Studio album by Sir Mix-a-Lot
- Released: September 1, 1988
- Studio: Lawson, Seattle, Washington
- Genre: Hip-hop; electro-funk;
- Label: Nastymix; Def American;
- Producer: Sir Mix-a-Lot

Sir Mix-a-Lot chronology
|  | Swass (1988) | Seminar (1989) |

Singles from Swass
- "Posse on Broadway" Released: 1988; "Rippn'" Released: 1988; "Iron Man" Released: 1989;

= Swass =

Swass is the debut studio album by the American rapper Sir Mix-a-Lot. It was released in 1988 on Nastymix and re-released on CD by Def American Recordings. The album featured the singles "Posse on Broadway", "Square Dance Rap", "Iron Man" (a rap metal version of the Black Sabbath song featuring the band Metal Church) and "Rippn'". In 1990, the album received a platinum certification by the Recording Industry Association of America.

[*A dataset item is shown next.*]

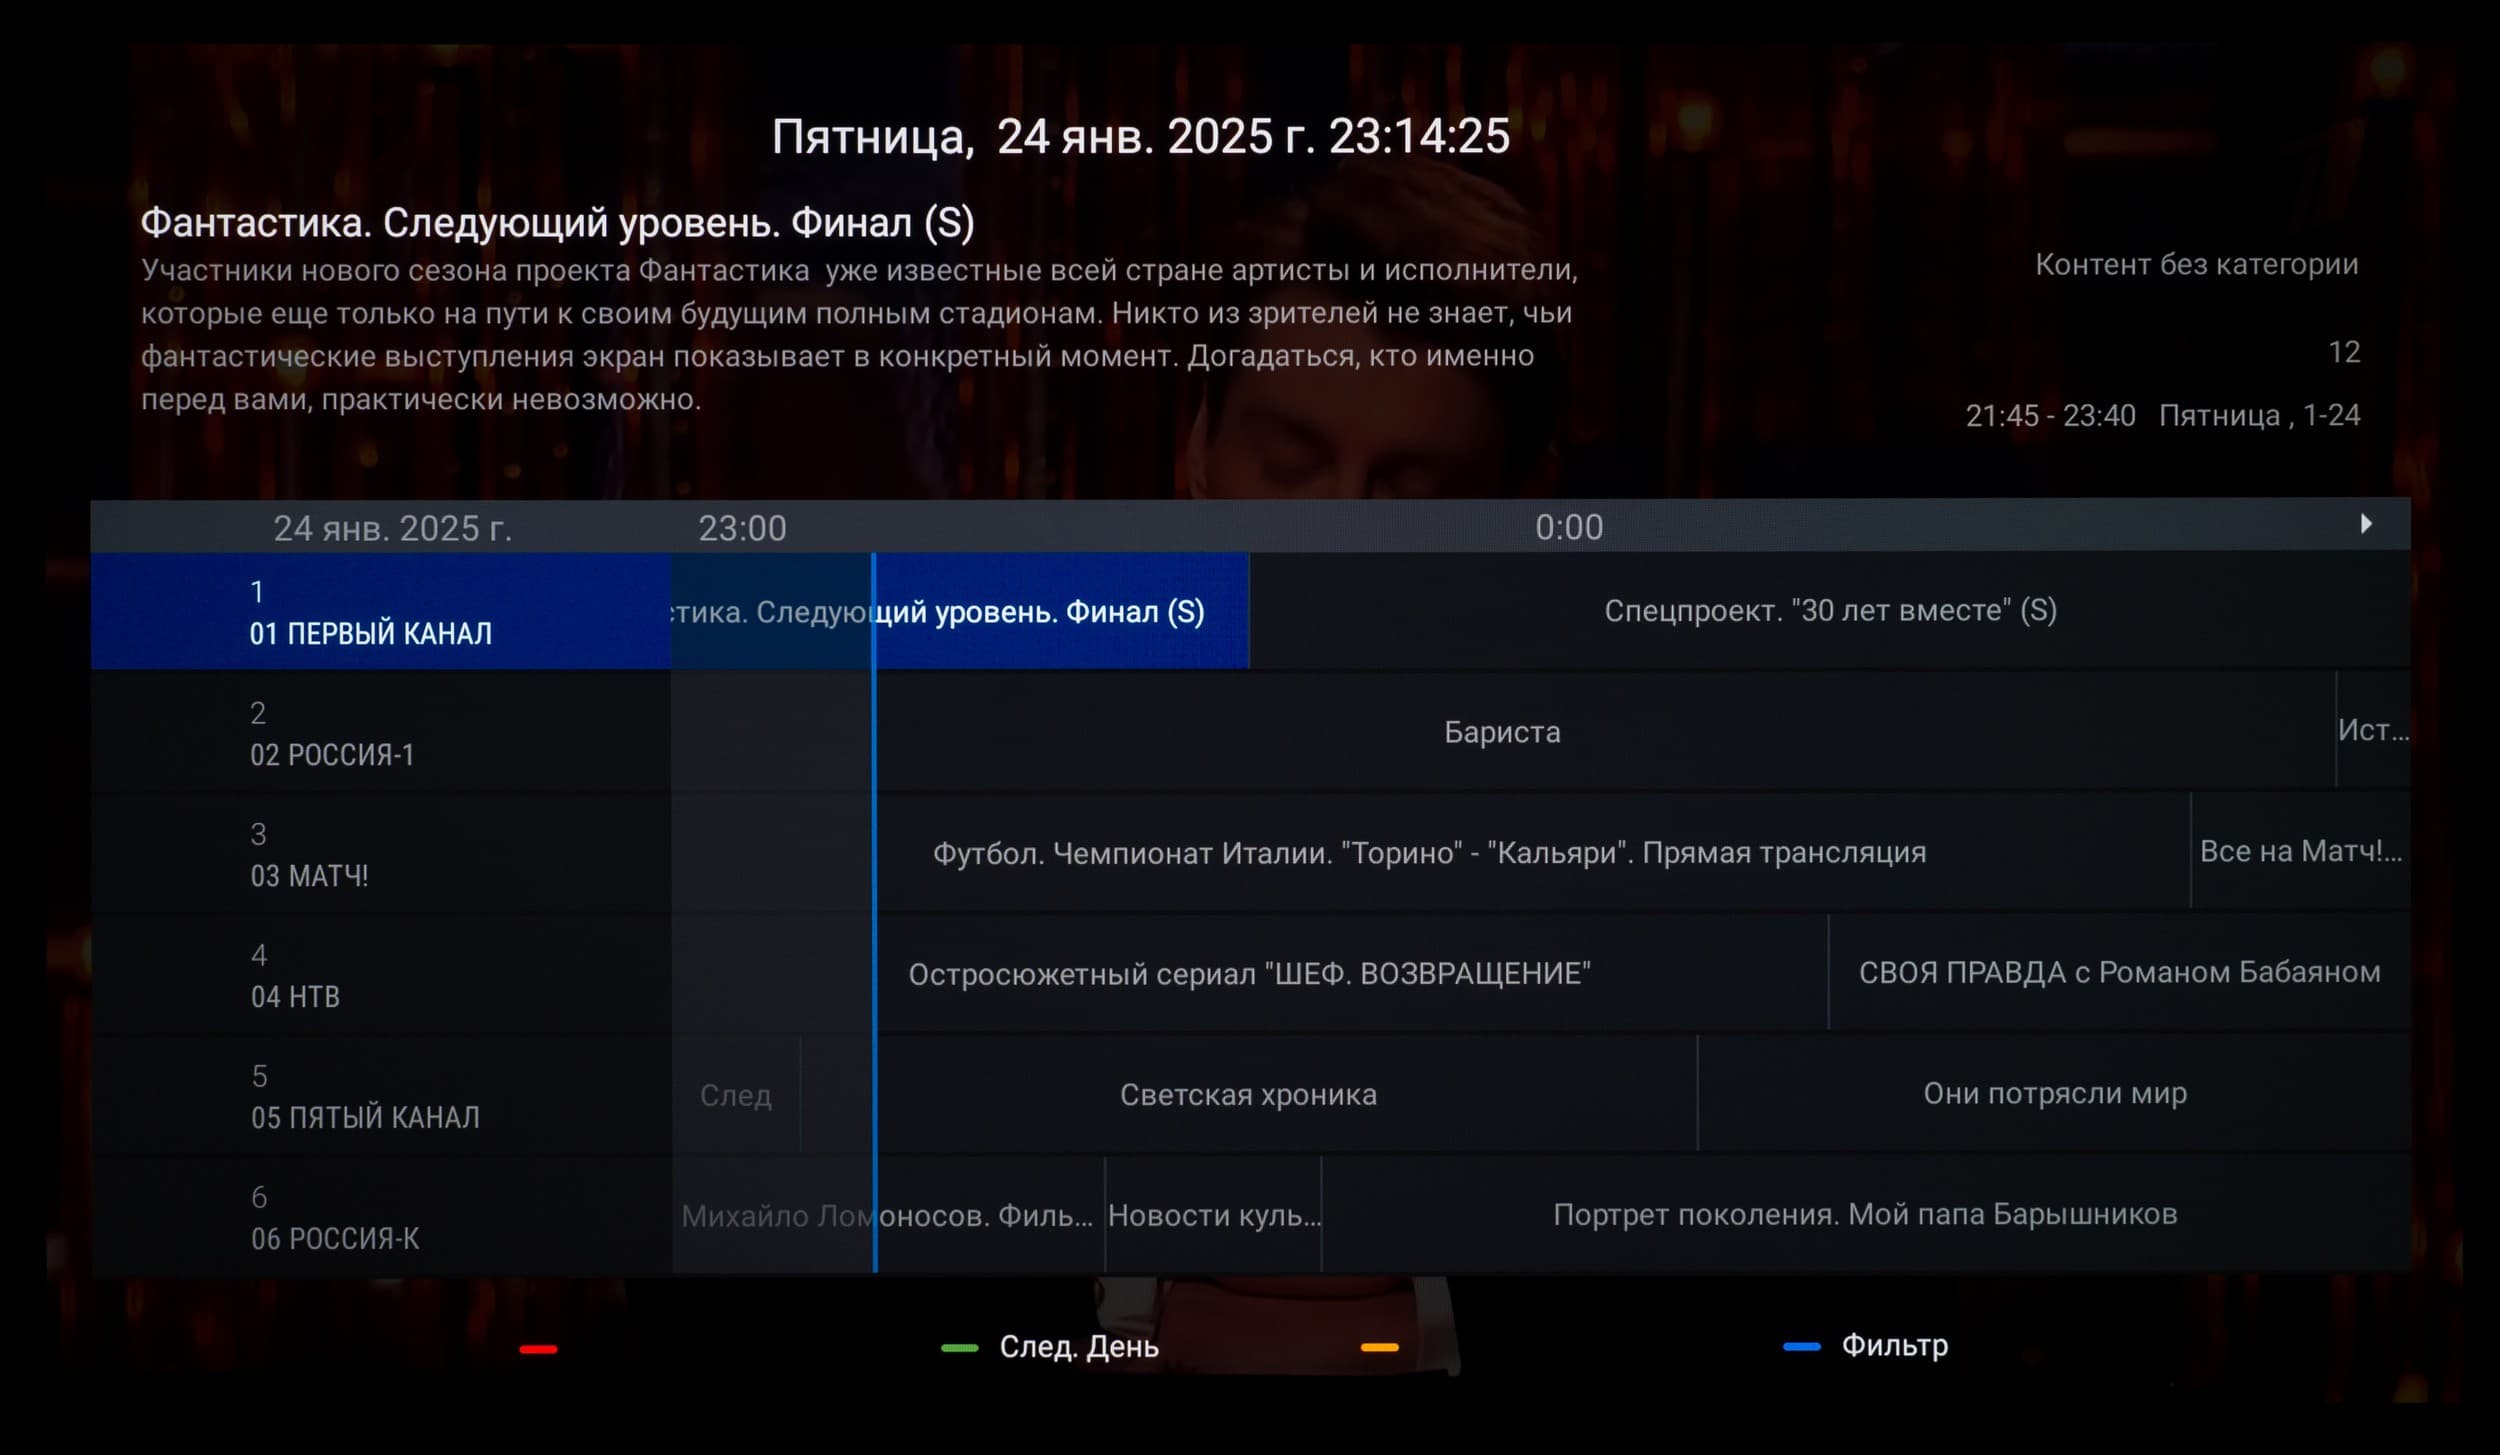Click the right arrow on timeline header
The height and width of the screenshot is (1455, 2500).
(2365, 525)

According to Sir Mix-a-Lot, the word "swass" originally was an inside joke with no meaning in itself. After the album's release, the word came to mean "Some Wild Ass Silly Shit".

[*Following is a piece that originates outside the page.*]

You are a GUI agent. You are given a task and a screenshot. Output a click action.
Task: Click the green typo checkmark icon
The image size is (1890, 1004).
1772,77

The hook of the song "Swass" is reprised in "Don't Cha" by Busta Rhymes and CeeLo Green, becoming a world hit recorded by the Pussycat Dolls.

Professional ratings
Review scores
| Source | Rating |
| AllMusic | Star |
| RapReviews | 7/10 |
| The Rolling Stone Album Guide | Star Half star |

==Track listing==
The 1988 vinyl and CD issues on Nastymix Records contained the same track listing. The 1991 CD reissue on Def American Records added two bonus tracks, "Attack on the Stars" and "F the BS".

Side A
| No. | Title | Length |
|---|---|---|
| 1. | "Buttermilk Biscuits (Keep On Square Dancin')" | 3:32 |
| 2. | "Posse on Broadway" | 5:01 |
| 3. | "Gold" | 4:59 |
| 4. | "Swass" | 4:38 |
| 5. | "Rippn'" (with Kid Sensation) | 3:54 |
| 6. | "Mall Dropper" | 0:10 |

Side B
| No. | Title | Writer(s) | Length |
|---|---|---|---|
| 7. | "Hip Hop Soldier" |  | 5:35 |
| 8. | "Iron Man" (featuring Metal Church) | Sir Mix-a-Lot, Tony Iommi, Ozzy Osbourne, Geezer Butler, Bill Ward | 4:10 |
| 9. | "Bremelo" |  | 4:10 |
| 10. | "Square Dance Rap" |  | 4:16 |
| 11. | "Romantic Interlude" |  | 4:00 |
| Total length: |  |  | 44:55 |

1991 compact disc
| No. | Title | Length |
|---|---|---|
| 1. | "Buttermilk Biscuits (Keep On Square Dancin')" | 3:32 |
| 2. | "Posse on Broadway" | 5:04 |
| 3. | "Gold" | 4:55 |
| 4. | "Swass" | 3:54 |
| 5. | "Rippn'" (with Kid Sensation) | 3:54 |
| 6. | "Attack on the Stars" | 4:25 |
| 7. | "Mall Dropper" | 0:09 |
| 8. | "Hip Hop Soldier" | 5:21 |
| 9. | "Iron Man" (featuring Metal Church) | 4:14 |
| 10. | "Bremelo" | 4:04 |
| 11. | "Square Dance Rap" | 4:18 |
| 12. | "Romantic Interlude" | 4:36 |
| 13. | "F the BS" | 4:42 |
| Total length: |  | 54:03 |

==Personnel==
- Anthony Ray - performer, producer, engineering, programming
- Ed Locke - executive producer
- Ron McMaster - mastering

==Samples==
"Posse on Broadway"
- "Nightclubbing" by Iggy Pop
"Gold"
- "Dopeman" by N.W.A
"Rippin'"
- "Cars" by Gary Numan
- "Numbers" by Kraftwerk
- "Tour de France" by Kraftwerk
- "Push It" by Salt-N-Pepa
"Square Dance Rap"
- "Rock Me Baby" by B.B. King
"F the BS"
- "Chase" by Giorgio Moroder

==Certifications==

| Region | Certification | Certified units/sales |
| United States (RIAA) | Platinum | 1,000,000^{^} |
^{^} Shipments figures based on certification alone.